RECORD SET:

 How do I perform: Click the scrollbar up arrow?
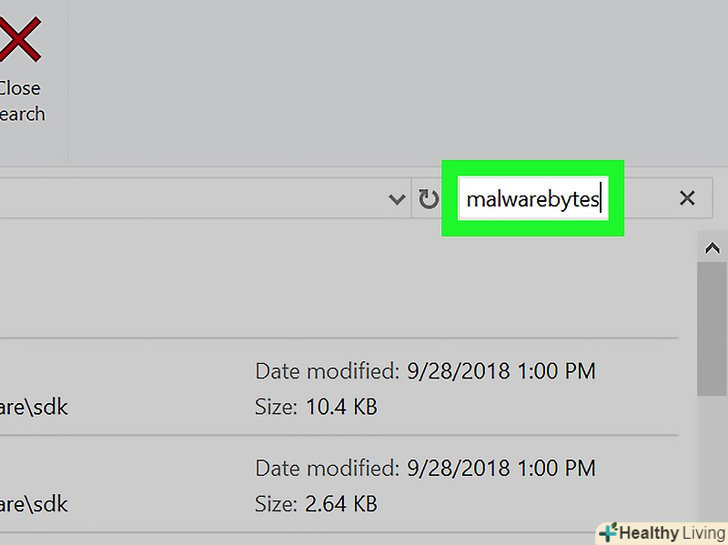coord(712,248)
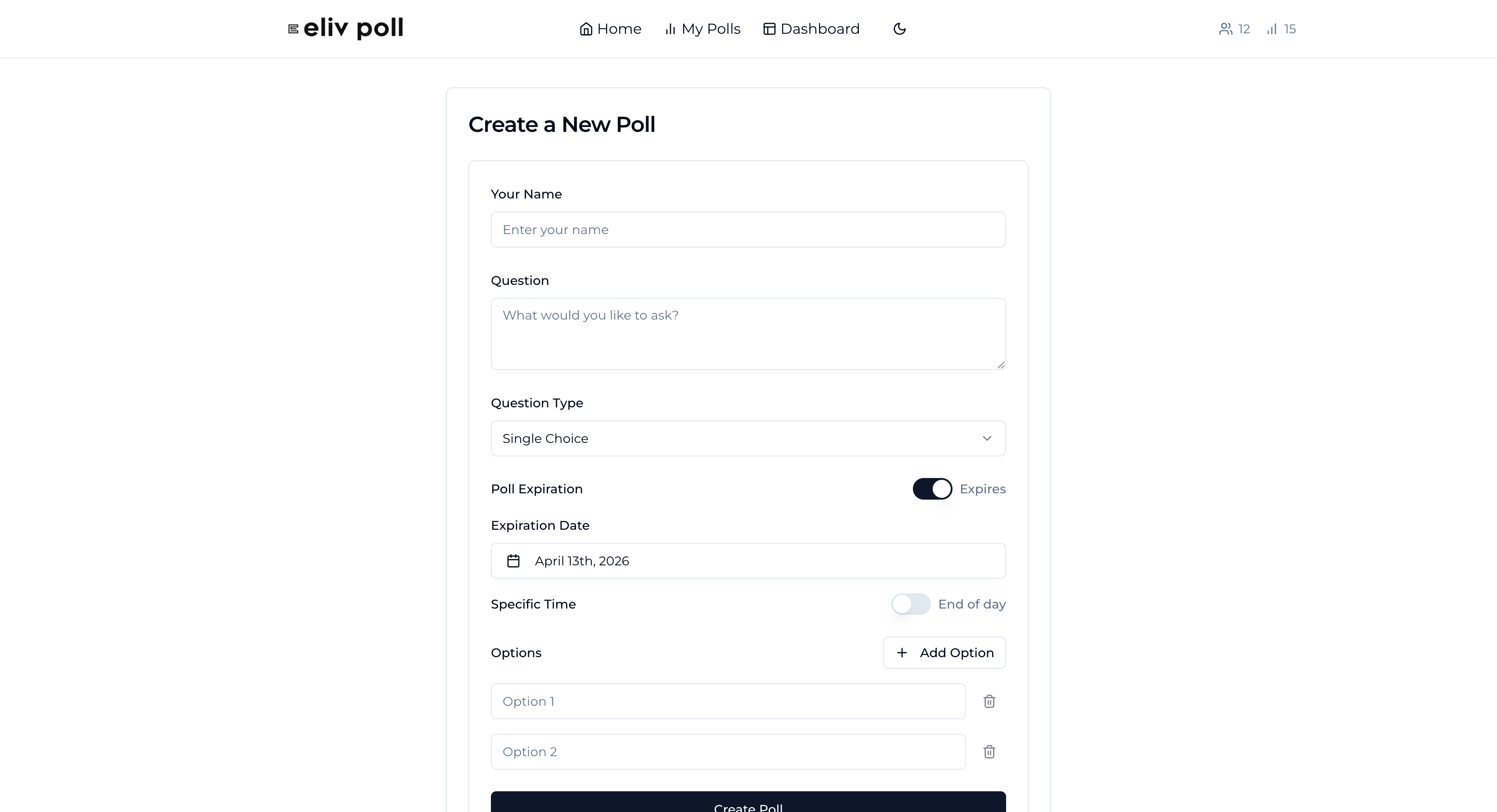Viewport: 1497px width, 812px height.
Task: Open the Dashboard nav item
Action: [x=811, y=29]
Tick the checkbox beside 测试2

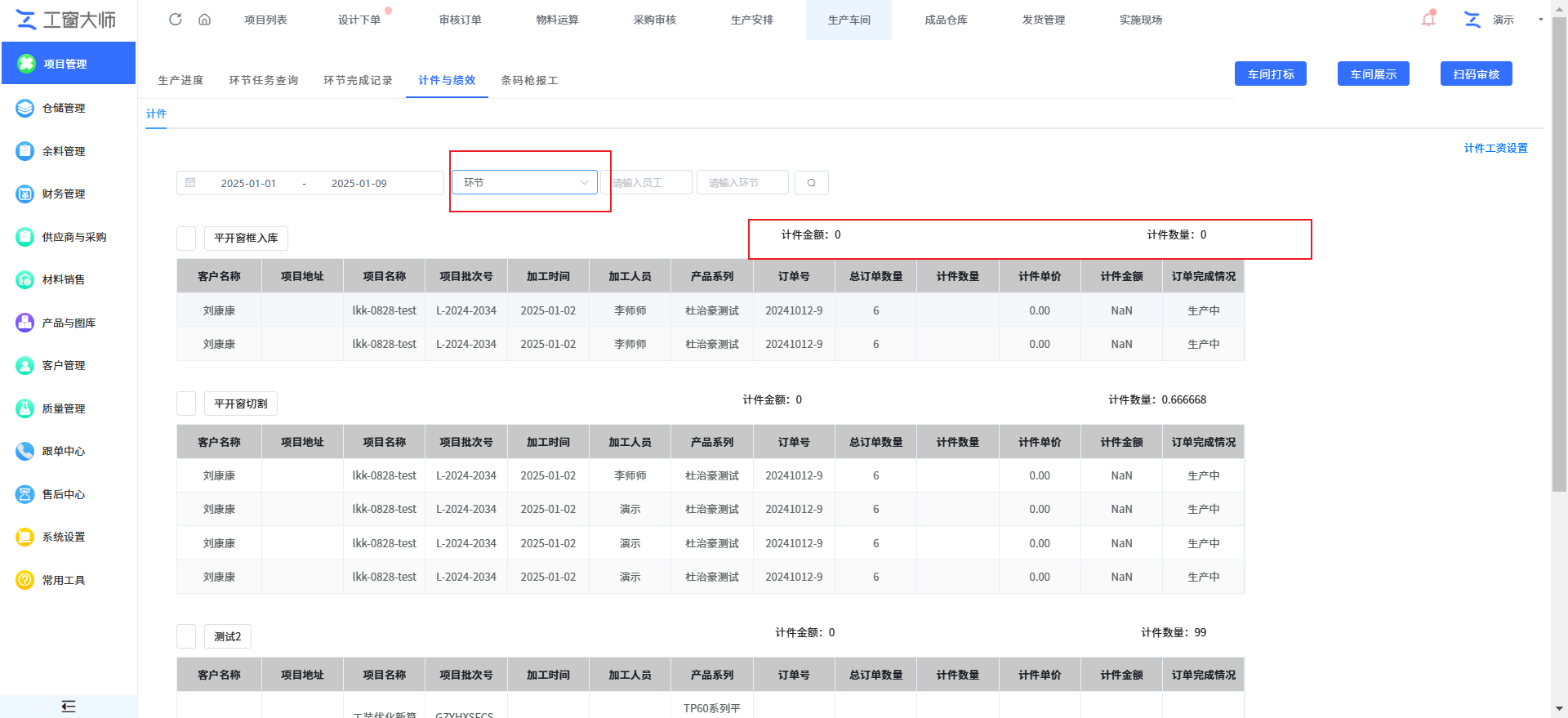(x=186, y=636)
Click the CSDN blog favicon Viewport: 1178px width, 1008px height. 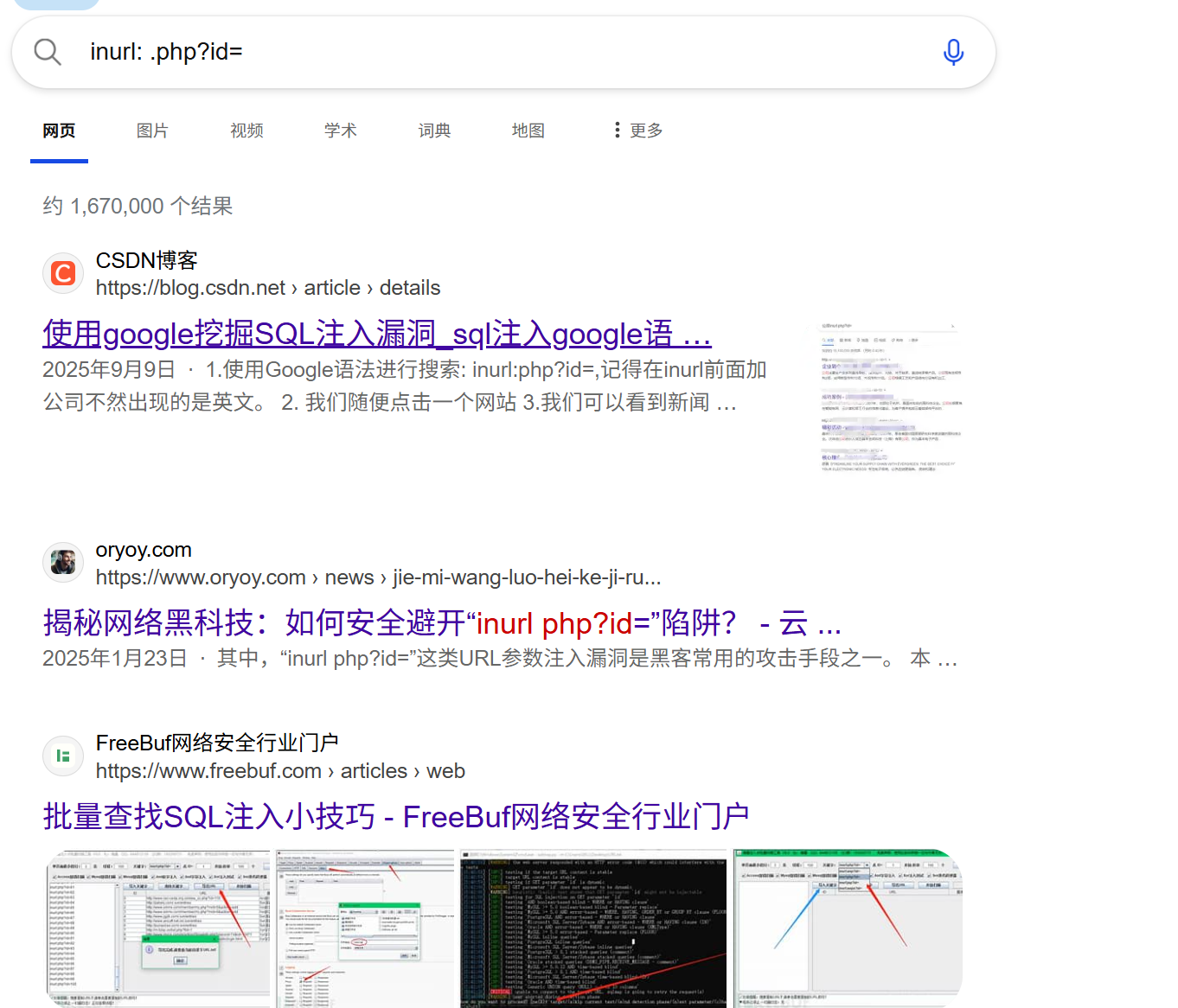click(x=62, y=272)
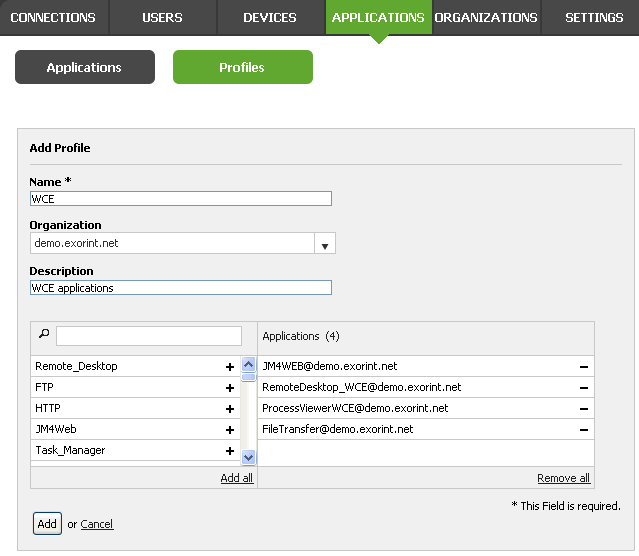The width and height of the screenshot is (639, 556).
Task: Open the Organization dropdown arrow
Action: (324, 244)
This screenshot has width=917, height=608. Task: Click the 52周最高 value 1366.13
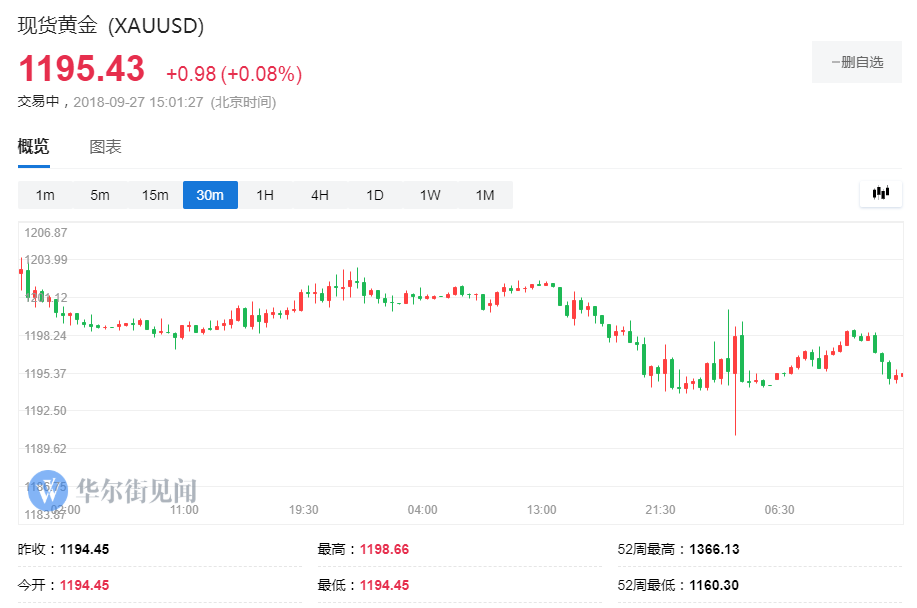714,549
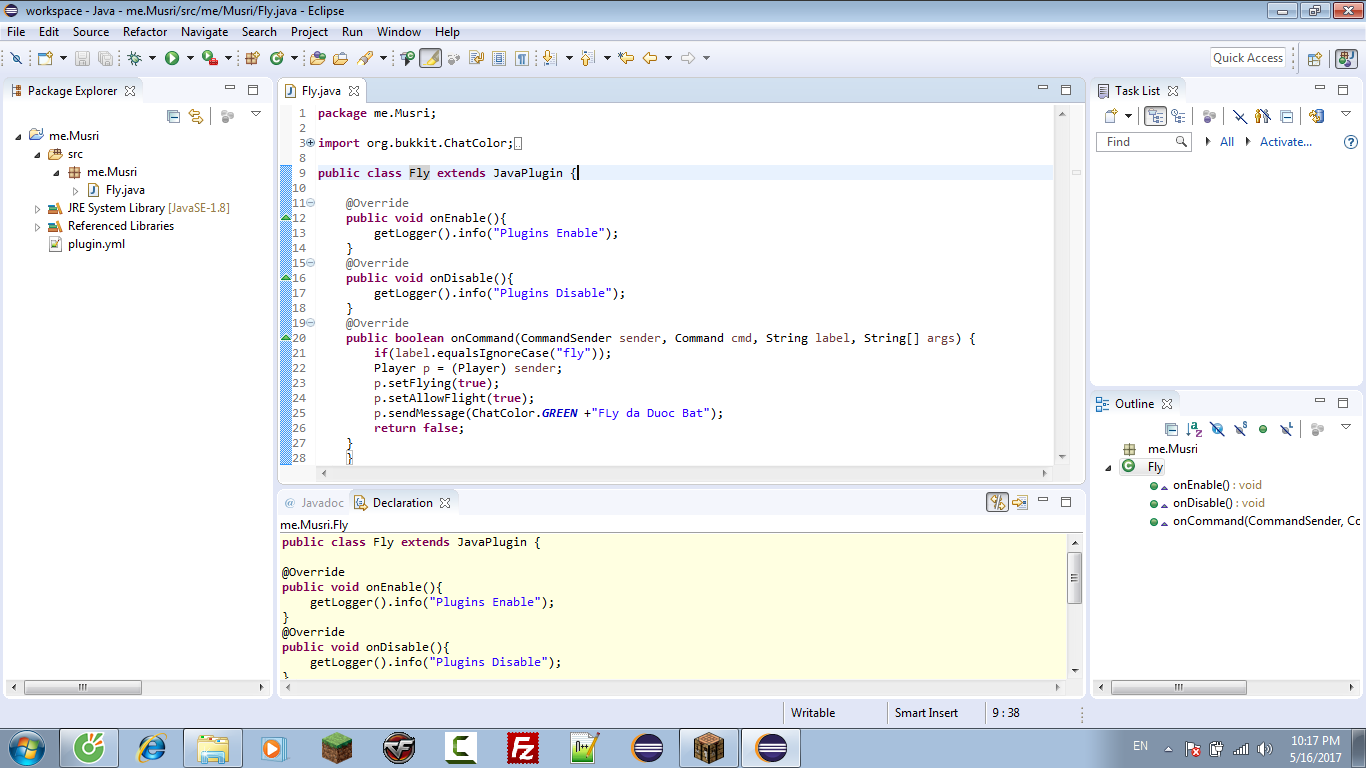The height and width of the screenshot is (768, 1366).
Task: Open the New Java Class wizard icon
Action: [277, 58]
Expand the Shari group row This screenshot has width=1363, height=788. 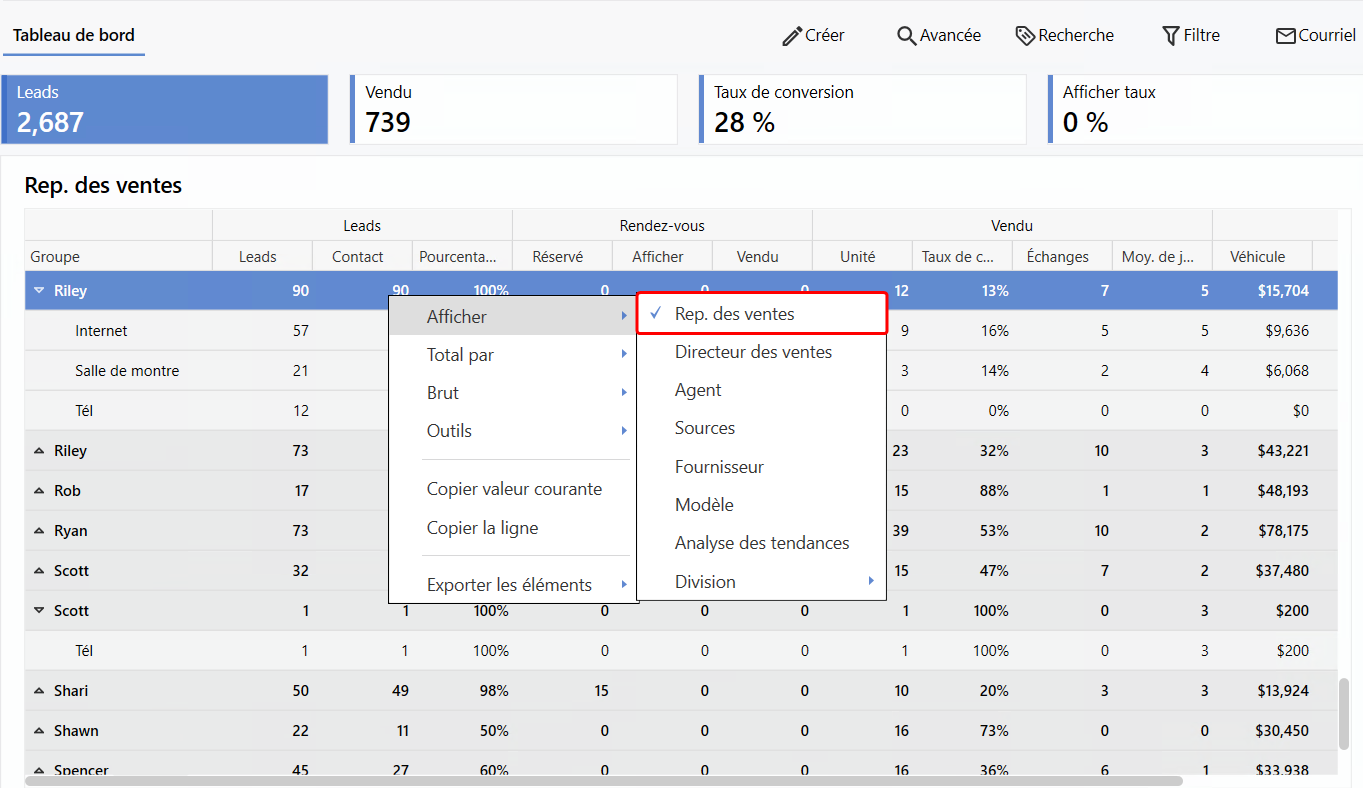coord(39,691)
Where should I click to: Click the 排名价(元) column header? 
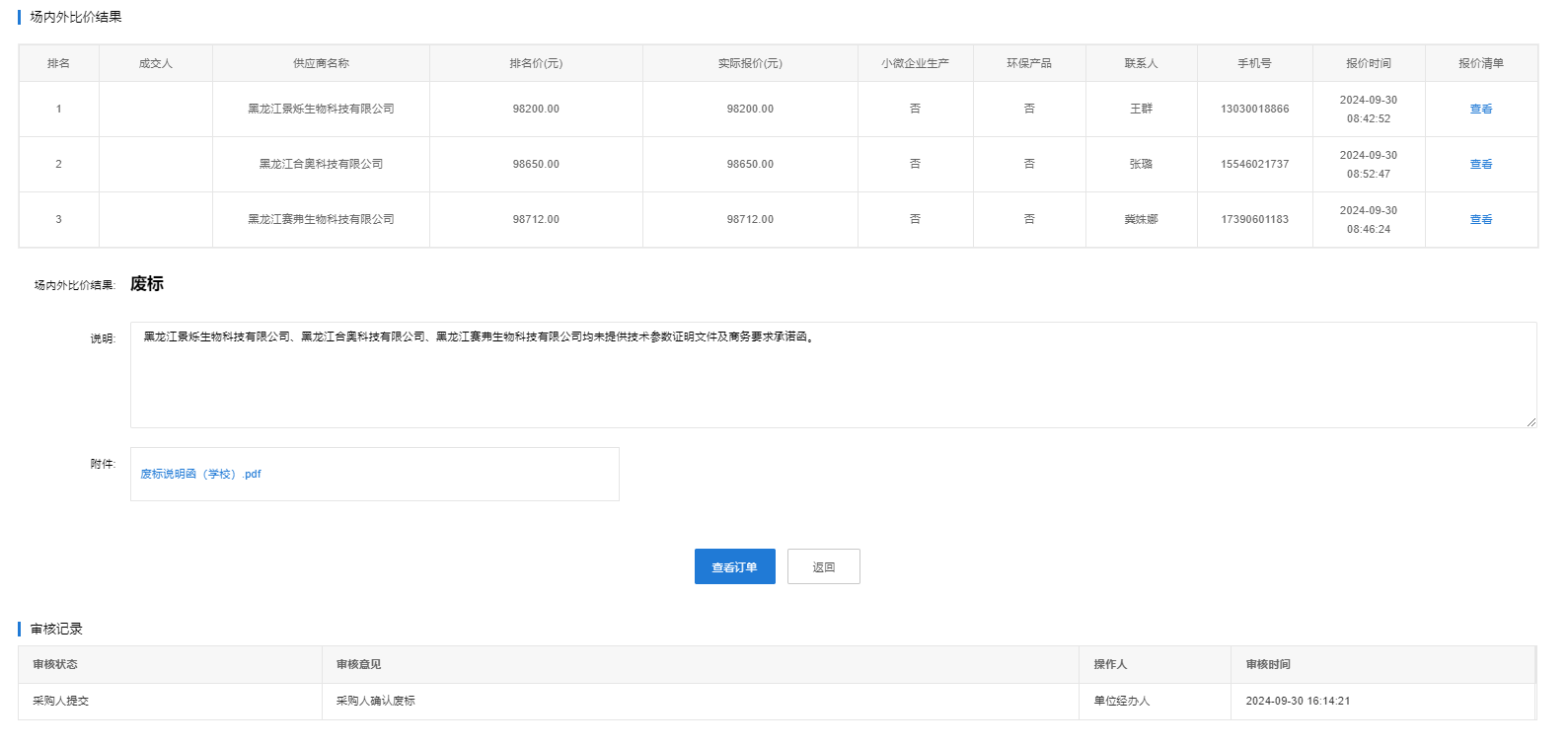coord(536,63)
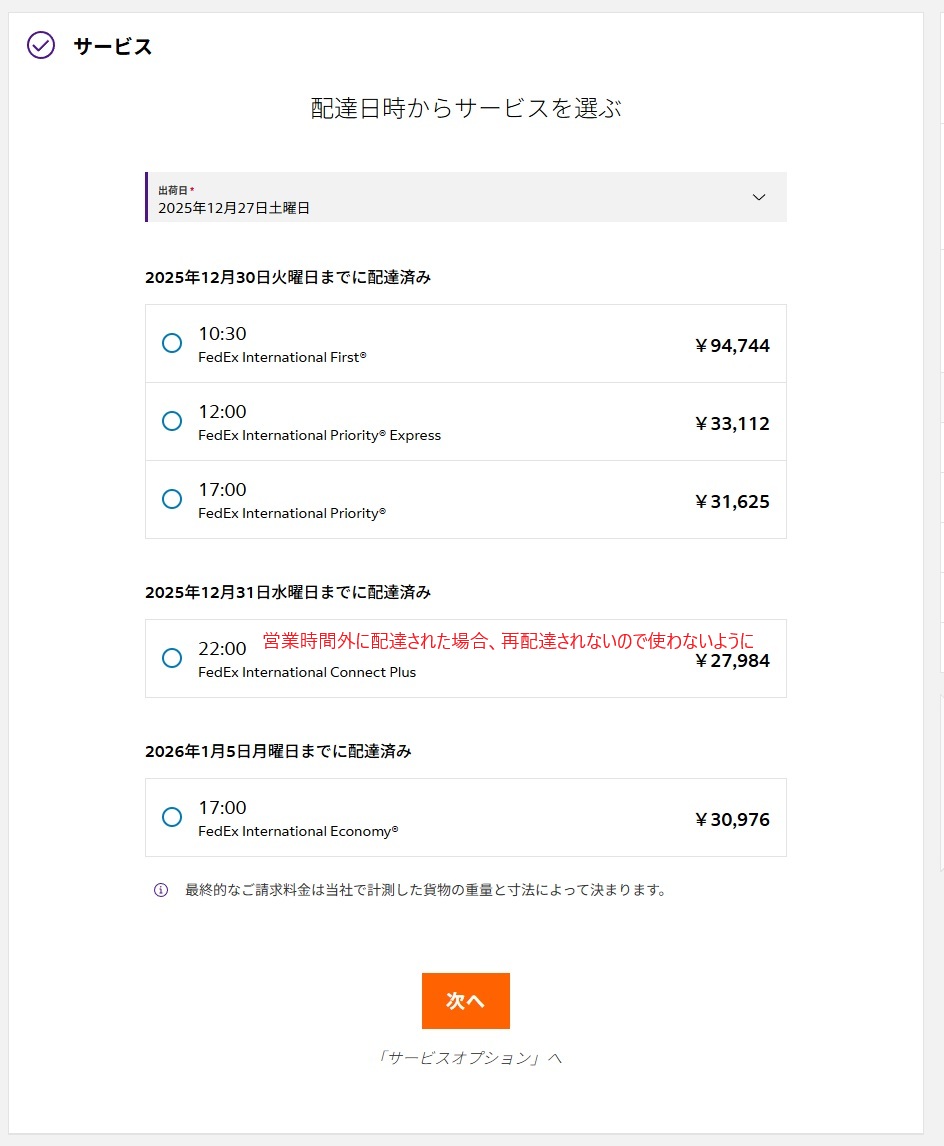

ABOUT THIS EXERCISE:
Once the line containing "Where should I" is found, write out exactly that line and each line after it through the end of the entries, omitting pictures.

WRITTEN RESPONSE:
Where should I click to: Click the 排名价(元) column header? 
coord(536,63)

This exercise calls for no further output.